start Text passage

CS46A Lab

Implementing Classes

Copyright © Cay S. Horstmann 2009
This work is licensed under a Creative Commons Attribution-Noncommercial-Share Alike 3.0 United States License.

See lab 1 for reporting instructions.

The steps tagged with this icon are optional. Do them if you have time and want to practice more.

Implementing Classes

A. Enhancing the BankAccount class

Make a project account in BlueJ and a class BankAccount. Paste in the code from BankAccount.java. This is the class from Chapter 3 of your text book.
Right-click on the class and construct an object with the BankAccount() constructor. Right-click on the object and invoke the deposit method, depositing $1000. What happens?
How can you find out how much money is in the account?
Now withdraw $2000. What happens? How much money is in the account?
The National Bank of Java charges a $1 fee for every transaction that occurs in a given month. The fee is applied at the end of the month. Each deposit and withdrawal counts as a transaction. Mercifully, there is no charge for getting the balance.
Your task is to enhance the BankAccount class so that the fee can be deducted by calling the void endOfMonth() method. Add the method (with a blank body) and a suitable comment to the BankAccount class. What did you add?
Of course, you need to count the transactions. Add an instance variable and update it in the deposit and withdraw methods. What changes did you make?

Now complete the endOfMonth method. To test it, add a class BankAccountTester with the following contents:

/**
   A class to test the BankAccount class.
*/
public class BankAccountTester
{
   /**
      Tests the methods of the BankAccount class.
      @param args not used
   */
   public static void main(String[] args)

end Text passage

Reproduce the stretch of the BankAccount lab that opens with the words "How can you" and closes with "did you add?", updating "National Bank of Java" to "First Bank of Java".

start Data excerpt

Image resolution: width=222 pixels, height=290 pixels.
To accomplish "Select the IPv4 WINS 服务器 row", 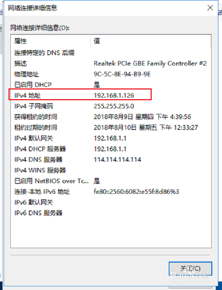I will click(111, 170).
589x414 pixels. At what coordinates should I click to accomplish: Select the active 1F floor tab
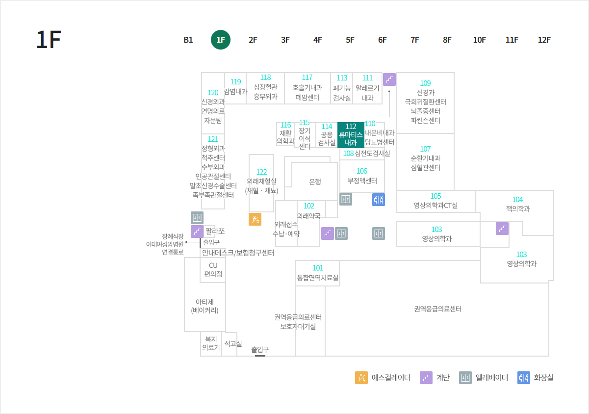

end Data excerpt

== Exercise answer ==
How can you find out how much money is in the account?
Now withdraw $2000. What happens? How much money is in the account?
The First Bank of Java charges a $1 fee for every transaction that occurs in a given month. The fee is applied at the end of the month. Each deposit and withdrawal counts as a transaction. Mercifully, there is no charge for getting the balance.
Your task is to enhance the BankAccount class so that the fee can be deducted by calling the void endOfMonth() method. Add the method (with a blank body) and a suitable comment to the BankAccount class. What did you add?